La organización Hamás anunció que ha entregado los cuerpos de dos rehenes israelíes como parte del proceso de intercambio que acompaña el alto al fuego en la Franja de Gaza. Según informaron fuentes israelíes, “Hamás entregó ‘dos ataúdes de rehenes fallecidos’ desde Gaza el sábado por la noche”.
En su comunicado, Hamás indicó que ya ha devuelto “todos los cuerpos que puede localizar” y señaló que recuperar los restos de los 19 rehenes faltantes “requiere esfuerzos y equipos especiales”. Por su parte, el Estado de Israel manifestó que al menos uno de los cuerpos entregados no corresponde a ningún rehén conocido, lo que agrava la tensión en las negociaciones.

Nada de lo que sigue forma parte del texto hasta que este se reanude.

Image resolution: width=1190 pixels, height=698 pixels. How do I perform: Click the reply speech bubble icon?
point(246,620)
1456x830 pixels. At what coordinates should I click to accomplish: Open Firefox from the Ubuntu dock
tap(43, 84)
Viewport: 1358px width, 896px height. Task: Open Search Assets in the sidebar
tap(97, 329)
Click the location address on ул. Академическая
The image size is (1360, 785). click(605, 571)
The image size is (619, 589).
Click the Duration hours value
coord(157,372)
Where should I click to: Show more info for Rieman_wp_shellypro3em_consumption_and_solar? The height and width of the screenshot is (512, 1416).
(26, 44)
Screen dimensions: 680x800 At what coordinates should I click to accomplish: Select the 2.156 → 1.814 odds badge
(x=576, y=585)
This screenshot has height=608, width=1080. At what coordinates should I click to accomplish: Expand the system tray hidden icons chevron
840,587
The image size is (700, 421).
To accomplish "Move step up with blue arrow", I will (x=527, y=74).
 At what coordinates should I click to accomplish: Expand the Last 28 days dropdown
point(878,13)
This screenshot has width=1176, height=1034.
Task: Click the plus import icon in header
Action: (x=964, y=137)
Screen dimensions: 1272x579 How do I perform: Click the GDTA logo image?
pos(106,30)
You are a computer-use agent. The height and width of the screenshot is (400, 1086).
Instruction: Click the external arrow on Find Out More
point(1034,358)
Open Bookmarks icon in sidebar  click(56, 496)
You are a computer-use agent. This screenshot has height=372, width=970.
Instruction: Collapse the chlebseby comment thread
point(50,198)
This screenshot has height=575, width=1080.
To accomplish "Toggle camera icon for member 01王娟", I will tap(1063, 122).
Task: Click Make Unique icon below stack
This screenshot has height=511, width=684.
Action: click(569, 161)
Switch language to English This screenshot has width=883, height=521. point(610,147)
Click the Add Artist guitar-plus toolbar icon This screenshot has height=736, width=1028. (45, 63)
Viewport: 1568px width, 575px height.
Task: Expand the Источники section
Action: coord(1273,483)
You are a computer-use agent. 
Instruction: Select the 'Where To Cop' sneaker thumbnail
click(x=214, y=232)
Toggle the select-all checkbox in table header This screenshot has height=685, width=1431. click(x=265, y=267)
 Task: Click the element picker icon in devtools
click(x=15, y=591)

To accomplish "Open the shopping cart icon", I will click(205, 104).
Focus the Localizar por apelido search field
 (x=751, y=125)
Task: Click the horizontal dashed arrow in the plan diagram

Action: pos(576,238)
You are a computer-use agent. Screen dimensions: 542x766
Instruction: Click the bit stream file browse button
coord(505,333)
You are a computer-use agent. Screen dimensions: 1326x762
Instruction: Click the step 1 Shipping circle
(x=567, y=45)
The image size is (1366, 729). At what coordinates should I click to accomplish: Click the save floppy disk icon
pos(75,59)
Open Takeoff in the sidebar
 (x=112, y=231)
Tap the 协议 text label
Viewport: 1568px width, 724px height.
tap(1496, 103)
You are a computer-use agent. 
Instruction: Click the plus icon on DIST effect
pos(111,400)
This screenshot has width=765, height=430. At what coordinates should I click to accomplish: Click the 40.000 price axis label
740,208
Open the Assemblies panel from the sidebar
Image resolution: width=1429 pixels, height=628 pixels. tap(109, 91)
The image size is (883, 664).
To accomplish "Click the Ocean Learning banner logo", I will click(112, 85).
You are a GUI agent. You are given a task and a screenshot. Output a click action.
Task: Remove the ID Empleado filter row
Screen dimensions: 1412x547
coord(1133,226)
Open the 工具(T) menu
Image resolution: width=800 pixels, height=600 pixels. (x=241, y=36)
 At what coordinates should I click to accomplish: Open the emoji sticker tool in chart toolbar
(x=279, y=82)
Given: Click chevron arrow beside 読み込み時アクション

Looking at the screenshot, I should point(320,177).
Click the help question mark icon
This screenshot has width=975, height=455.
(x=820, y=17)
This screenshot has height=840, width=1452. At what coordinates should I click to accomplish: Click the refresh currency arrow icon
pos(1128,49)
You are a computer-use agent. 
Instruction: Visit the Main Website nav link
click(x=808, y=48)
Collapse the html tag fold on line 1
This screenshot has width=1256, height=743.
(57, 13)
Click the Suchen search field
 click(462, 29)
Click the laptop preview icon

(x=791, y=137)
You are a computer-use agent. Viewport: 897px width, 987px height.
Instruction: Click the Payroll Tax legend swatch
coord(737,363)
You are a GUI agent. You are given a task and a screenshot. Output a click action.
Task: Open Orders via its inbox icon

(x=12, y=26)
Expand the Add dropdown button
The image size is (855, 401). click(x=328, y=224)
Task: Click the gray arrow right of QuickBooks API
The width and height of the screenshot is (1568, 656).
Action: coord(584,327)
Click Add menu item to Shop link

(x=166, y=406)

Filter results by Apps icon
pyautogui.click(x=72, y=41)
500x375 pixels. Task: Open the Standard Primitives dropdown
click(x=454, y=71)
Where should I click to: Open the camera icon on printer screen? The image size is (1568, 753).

Este intercambio forma parte de un acuerdo mediado internacionalmente que incluyó la liberación de 20 rehenes israelíes vivos y la excarcelación de cerca de 2 000 prisioneros palestinos. Sin embargo, la entrega de cadáveres ha resultado más compleja de lo previsto, debido al estado de destrucción en la Franja de Gaza y a los obstáculos logísticos que ello implica.
Las familias de los rehenes desaparecidos han exigido que se acelere el proceso y han denunciado demoras. Mientras tanto, Israel ha condicionado la continuación de los beneficios del acuerdo al cumplimiento riguroso de la entrega de los cuerpos restantes. La destrucción de infraestructuras en Gaza, los escombros y las zonas inaccesibles se mencionan como factores que dificultan la localización de los restos.
En este contexto, el intercambio de cuerpos se ha convertido en un barómetro de la viabilidad del alto al fuego: su éxito o fracaso pueden reforzar o debilitar la confianza entre las partes. Según analistas, el hecho de que los cadáveres sigan sin devolverse en su totalidad puede prolongar la incertidumbre y obstaculizar la reconstrucción del enclave.
En resumen, la entrega de los cuerpos de dos rehenes representa un paso tangible en el acuerdo entre Israel y Hamás, aunque su lado más difícil —la entrega de los restos restantes— aún enfrenta obstáculos importantes. El desarrollo de los próximos días será clave para determinar si el proceso avanza conforme al plan o se estanca ante nuevos desencuentros.